Well, I came just in time. Now...what? Can I start I new topic? If I can then

What Eeveelution has your favorite type?


----------



## Lili (Nov 7, 2008)

*Re: The Eeveelution Club~*

Umbreon

Dark types RULE.


----------



## Coloursfall (Nov 7, 2008)

*Re: The Eeveelution Club~*

Glaceon.  I love Ice types.  Even my TCG deck is ice (well. water. but the Pokemon are ice types - Articuno, Glaceon, Weavile, etc - in the games)


----------



## Storm Earth and Fire (Nov 8, 2008)

*Re: The Eeveelution Club~*

Hmm... There's no fighting Eevee, there's no flying Eevee.

Espeon!


----------



## Jason-Kun (Nov 8, 2008)

*Re: The Eeveelution Club~*

Glaceon. They're so cute and hugable.


----------



## Evolutionary (Nov 8, 2008)

*Re: The Eeveelution Club~*

Espeon is mine. Psychic types are awesomesauce~ Espeon is my favorite Eeveelution anyways.


----------



## White Wolf (Nov 8, 2008)

*Re: The Eeveelution Club~*

I couldn't agree more, I think Espeon's the best Eeveelution.


----------



## Evolutionary (Nov 8, 2008)

*Re: The Eeveelution Club~*

ESPEON FTW! It has recently become my favorite Pokemon tied with Eevee and Skitty and Delcatty. It depends if I'm in a cute mood or an elegant mood.


----------



## MidnightAgony (Nov 9, 2008)

*Re: The Eeveelution Club~*

Umbreon and Espeon.


----------



## Evolutionary (Nov 9, 2008)

*Re: The Eeveelution Club~*

^ Yeah, Umbreon is pretty cool as well.


----------



## White Wolf (Nov 15, 2008)

*Re: The Eeveelution Club~*

Hi Eeveelution Club people, I just started working at Mewtwo's new Sugimori splice shop and the first one I did was an Espeon spliced with an Umbreon with icy blue colours and here it is.
I call it Uspreon





What do you think?


----------



## Evolutionary (Nov 15, 2008)

*Re: The Eeveelution Club~*

^ That is awesomesaucity.


----------



## Coloursfall (Nov 15, 2008)

*Re: The Eeveelution Club~*

eeeh. I don't like it.

It looks... off. And the tail is tip-heavy.


----------



## White Wolf (Nov 15, 2008)

*Re: The Eeveelution Club~*

Thanks, it took about 3-4 hours to complete as I was using a new style which turned out to work very well. It looks alot better than my previous attempts at Sugimori style drawing. Thanks again.

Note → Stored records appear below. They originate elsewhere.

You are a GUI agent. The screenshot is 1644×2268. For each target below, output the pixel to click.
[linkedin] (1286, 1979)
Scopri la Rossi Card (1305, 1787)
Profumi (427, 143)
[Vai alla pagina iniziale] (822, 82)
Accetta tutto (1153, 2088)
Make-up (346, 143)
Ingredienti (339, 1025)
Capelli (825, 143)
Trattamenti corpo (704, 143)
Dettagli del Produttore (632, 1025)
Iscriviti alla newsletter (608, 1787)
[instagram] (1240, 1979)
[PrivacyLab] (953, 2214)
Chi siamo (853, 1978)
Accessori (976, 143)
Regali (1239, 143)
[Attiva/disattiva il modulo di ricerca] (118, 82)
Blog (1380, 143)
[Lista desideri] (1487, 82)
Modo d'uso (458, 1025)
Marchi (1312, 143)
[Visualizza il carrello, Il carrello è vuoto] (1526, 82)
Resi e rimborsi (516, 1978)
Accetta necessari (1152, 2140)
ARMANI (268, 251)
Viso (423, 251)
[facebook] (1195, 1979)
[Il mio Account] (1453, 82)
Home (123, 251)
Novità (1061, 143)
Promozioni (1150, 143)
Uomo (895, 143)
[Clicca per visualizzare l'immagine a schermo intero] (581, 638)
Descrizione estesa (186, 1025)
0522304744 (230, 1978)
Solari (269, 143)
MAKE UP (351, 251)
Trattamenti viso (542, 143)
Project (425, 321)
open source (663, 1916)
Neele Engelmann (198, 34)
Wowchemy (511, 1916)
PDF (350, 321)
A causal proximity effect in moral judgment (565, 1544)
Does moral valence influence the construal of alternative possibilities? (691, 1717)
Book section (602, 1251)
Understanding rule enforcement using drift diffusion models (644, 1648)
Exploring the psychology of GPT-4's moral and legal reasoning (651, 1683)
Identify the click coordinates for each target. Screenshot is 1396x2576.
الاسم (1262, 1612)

EDIT: I didn't see that post (post ninjaed), it's only my second Sugimori splice and this is much better than the first but I'm still learning to do it. Plus it's what was requested at Mewtwo's Sugimori Splice Shop.


----------



## Evolutionary (Nov 15, 2008)

*Re: The Eeveelution Club~*

I've never tried Sugimori splices. But FMC, yeah I see what you mean, the tail end does look too heavy.


----------



## Erindor the Espeon (Nov 23, 2008)

*Re: The Eeveelution Club~*



EeveeSkitty said:


> Sky Eeveelution isn't the best but will do...
> Poison eeveelution It's pretty good...
> Steel eeveelution is pretty good and is how I imagined it as well...
> And that's it. I feel picturey this week :D


Gracious! Your drawing skills are phenomenal!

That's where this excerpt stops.